Ketanji Brown Jackson Slams 8-1 Fast-Track Order

Ketanji Brown Jackson broke with her eight colleagues this week after the Supreme Court fast-tracked its order on a Voting Rights Act case and handed it down immediately. In her dissent, the court’s most junior justice said it improperly “dove” into active elections by moving the decision up.

The court had already struck down Louisiana’s map last month by a 6-3 vote, finding it contained an unconstitutional racial gerrymander. It then voted 8-1 to release the ruling immediately instead of waiting roughly a month, a timing shift that let several red states move sooner to try to draw new congressional lines after the court weakened Section 2.

Jackson and the Louisiana map

Jackson wrote, “Not content to have decided the law, it now takes steps to influence its implementation.” Her objection focused not on the substance of the Louisiana ruling, but on the court’s choice to speed its release while elections were still unfolding around it.

That placed her alone against the rest of the court on the timing question. The immediate order did not change the underlying 6-3 ruling against Louisiana’s map, but it did accelerate when states could begin acting on the court’s narrowing of Section 2 of the Voting Rights Act.

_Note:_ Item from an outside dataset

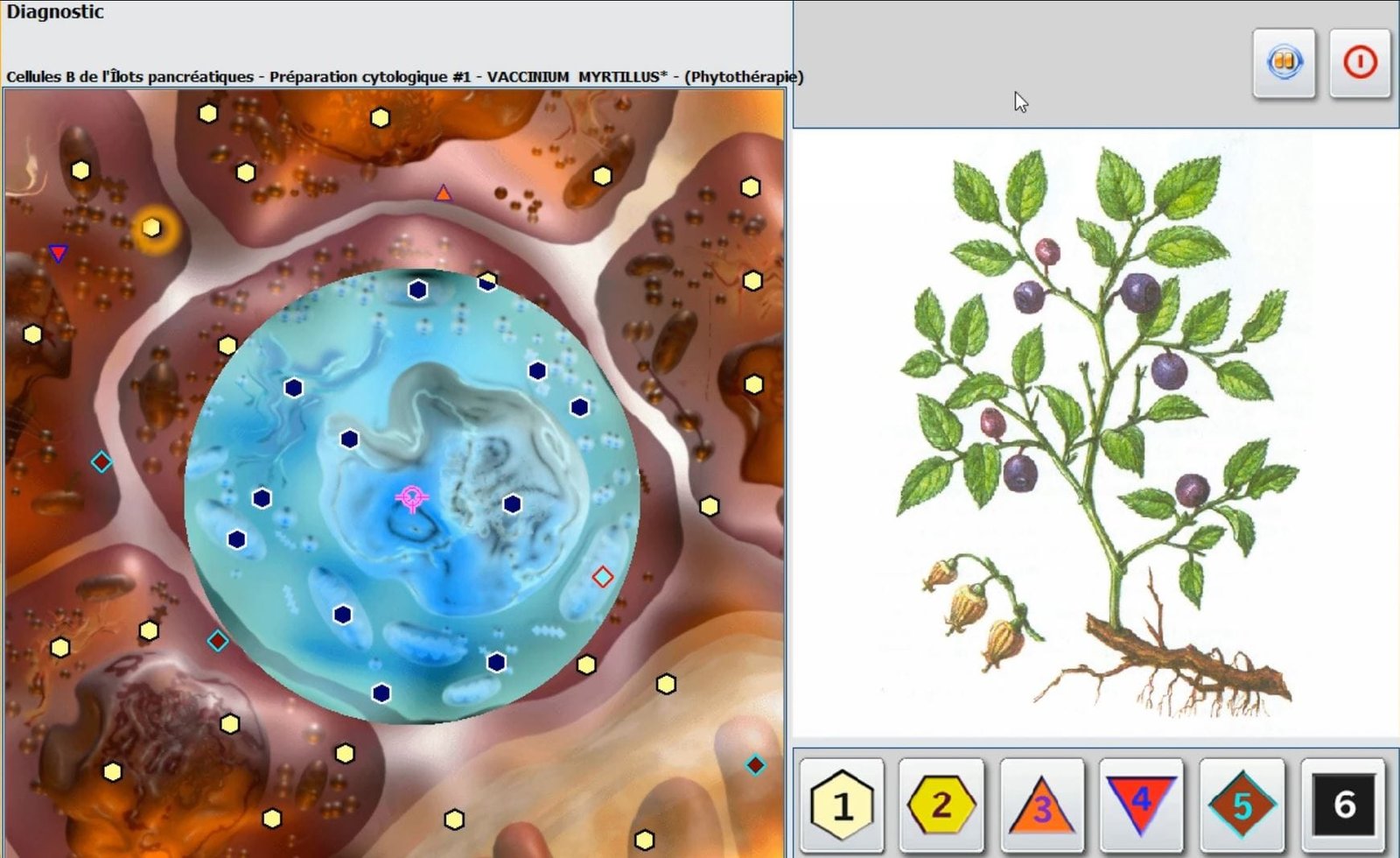Click the Diagnostic heading label
Viewport: 1400px width, 858px height.
click(x=55, y=12)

Alito joins three justices

Justice Samuel Alito, joined by Justices Clarence Thomas and Neil Gorsuch, answered Jackson in a concurrence that called her claims “groundless and utterly irresponsible.” Their response made the fast-track dispute a public split over how far the court should go when its own ruling will shape upcoming redistricting fights.

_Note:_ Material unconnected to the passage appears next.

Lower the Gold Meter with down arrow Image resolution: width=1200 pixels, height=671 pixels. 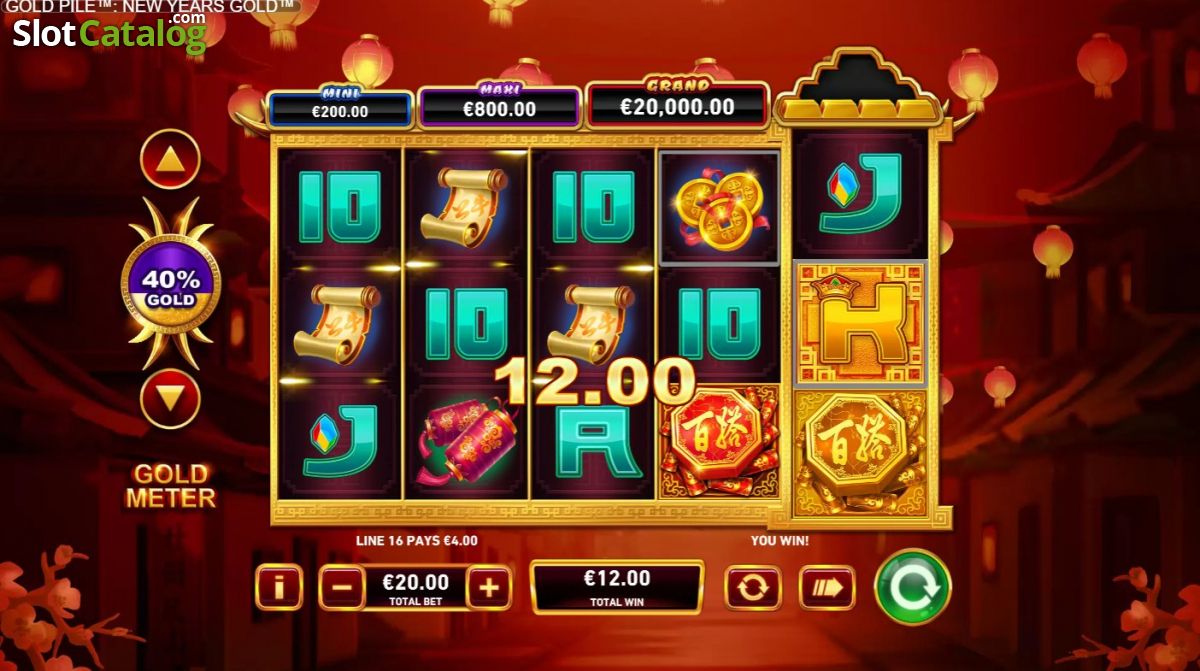[170, 399]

The disagreement landed while the Supreme Court is still weighing Trump’s plan to severely limit birthright citizenship. Jackson has repeatedly broken from the court’s conservative majority in cases tied to President Donald Trump’s actions, and the liberal justices have stayed unified on several challenges to his administration.

Section 2 after the ruling

For states now trying to redraw congressional lines, the immediate issuance mattered as much as the vote itself. Because the order came out sooner than expected, several red states could move more quickly to attempt new maps under a version of Section 2 that gives race a smaller role in congressional redistricting.

That leaves the practical effect in the hands of state mapmakers and litigation over how quickly they can use the new ruling. Jackson’s dissent set the terms of that fight: the court decided the law first, then moved to shape how fast the fallout begins.